INSTRUCTIONS TO FOLLOW:
Your answer must match, word for word, the lines from the one holding "Where should I click to: Go" through the final line below, with pictures excluded.

RAW DATA:
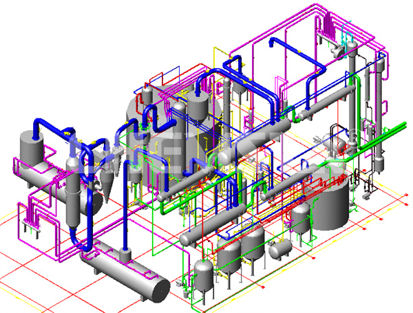Click the paired vertical tanks at bottom center
Image resolution: width=413 pixels, height=313 pixels.
tap(241, 246)
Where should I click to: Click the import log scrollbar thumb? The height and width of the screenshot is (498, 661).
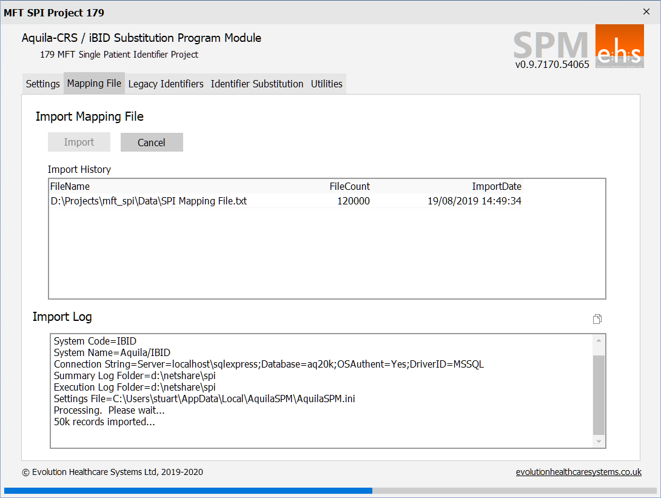point(598,394)
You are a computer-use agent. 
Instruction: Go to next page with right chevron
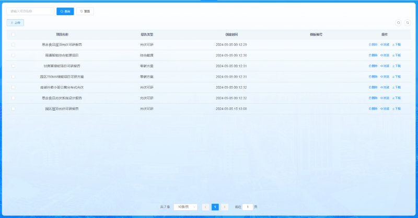pyautogui.click(x=225, y=207)
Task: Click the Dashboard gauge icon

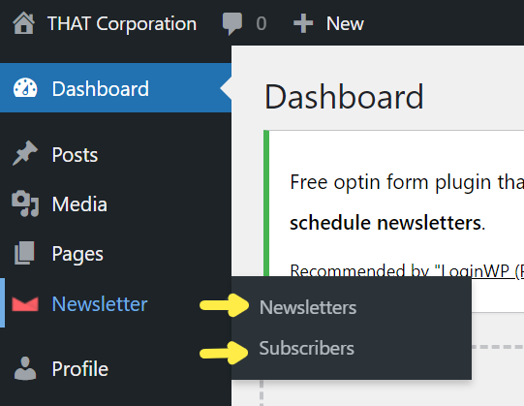Action: 25,88
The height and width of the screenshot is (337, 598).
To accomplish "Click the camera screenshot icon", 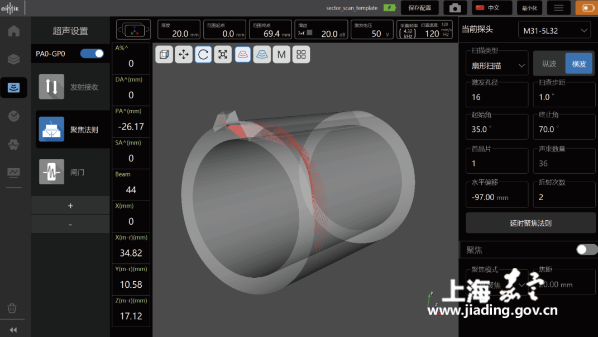I will [x=455, y=8].
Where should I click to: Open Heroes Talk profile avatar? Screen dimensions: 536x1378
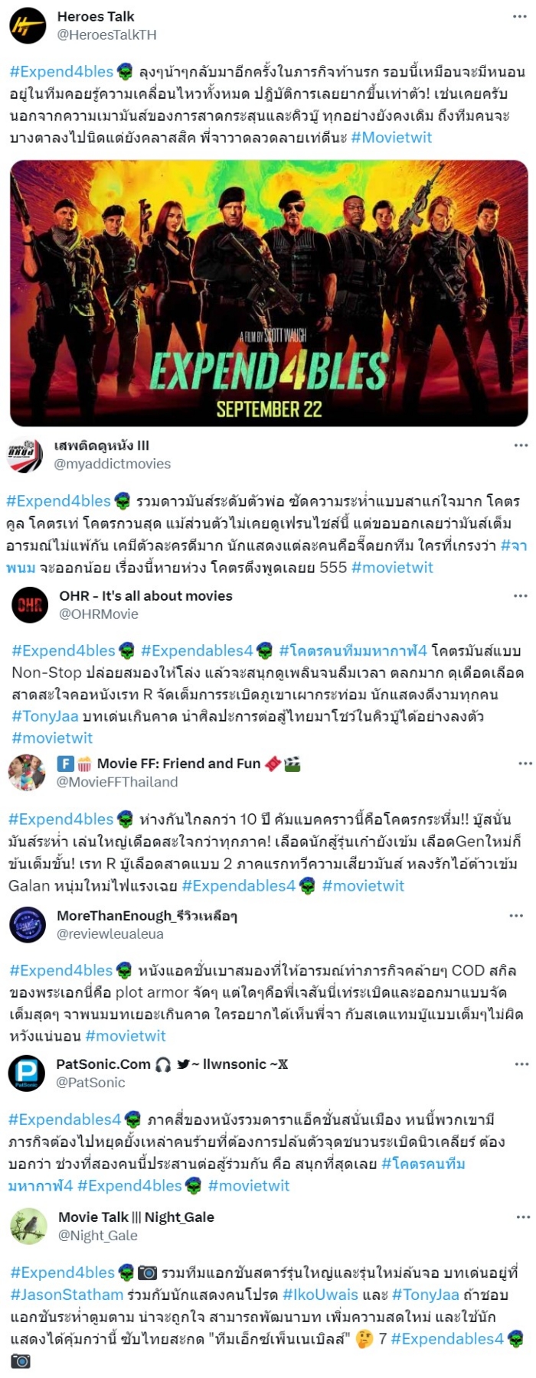click(28, 25)
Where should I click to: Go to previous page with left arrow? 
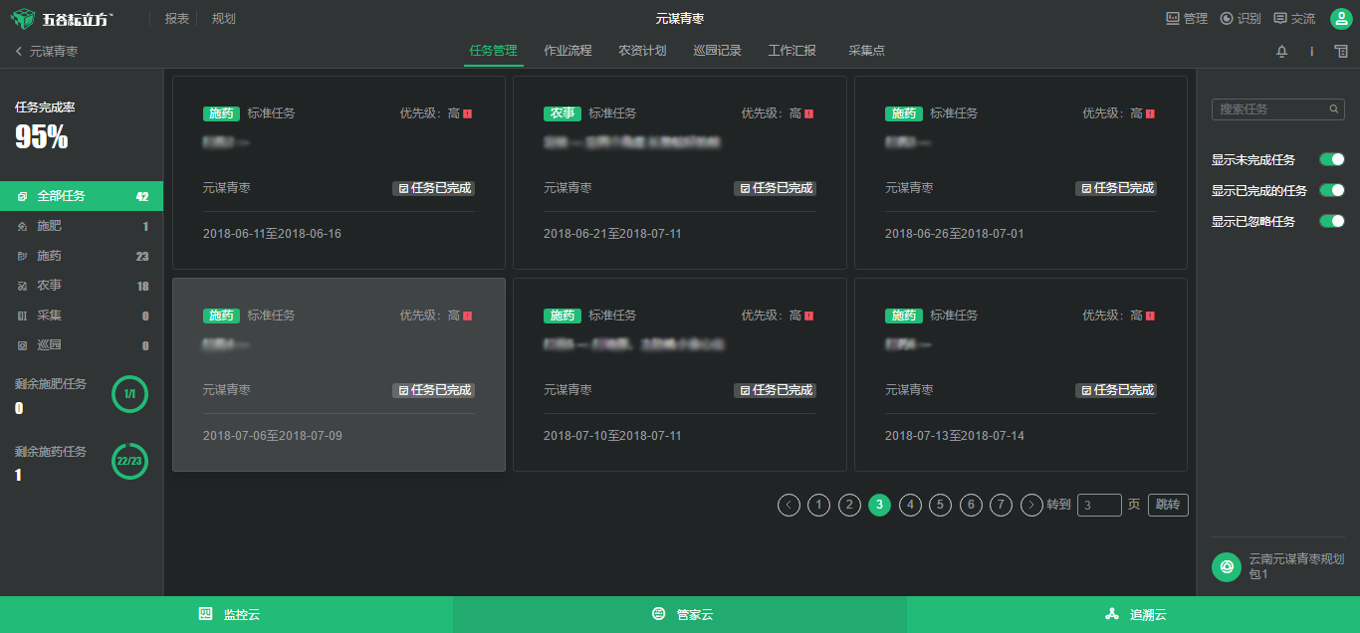click(x=789, y=505)
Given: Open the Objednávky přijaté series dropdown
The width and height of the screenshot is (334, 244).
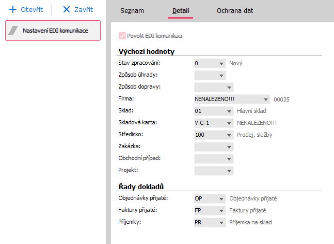Looking at the screenshot, I should tap(221, 198).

RESULT OF THIS TASK:
Where should I click to: Go to previous page with left arrow? 
click(x=789, y=505)
Given: Open the Objednávky přijaté series dropdown
The width and height of the screenshot is (334, 244).
Looking at the screenshot, I should tap(221, 198).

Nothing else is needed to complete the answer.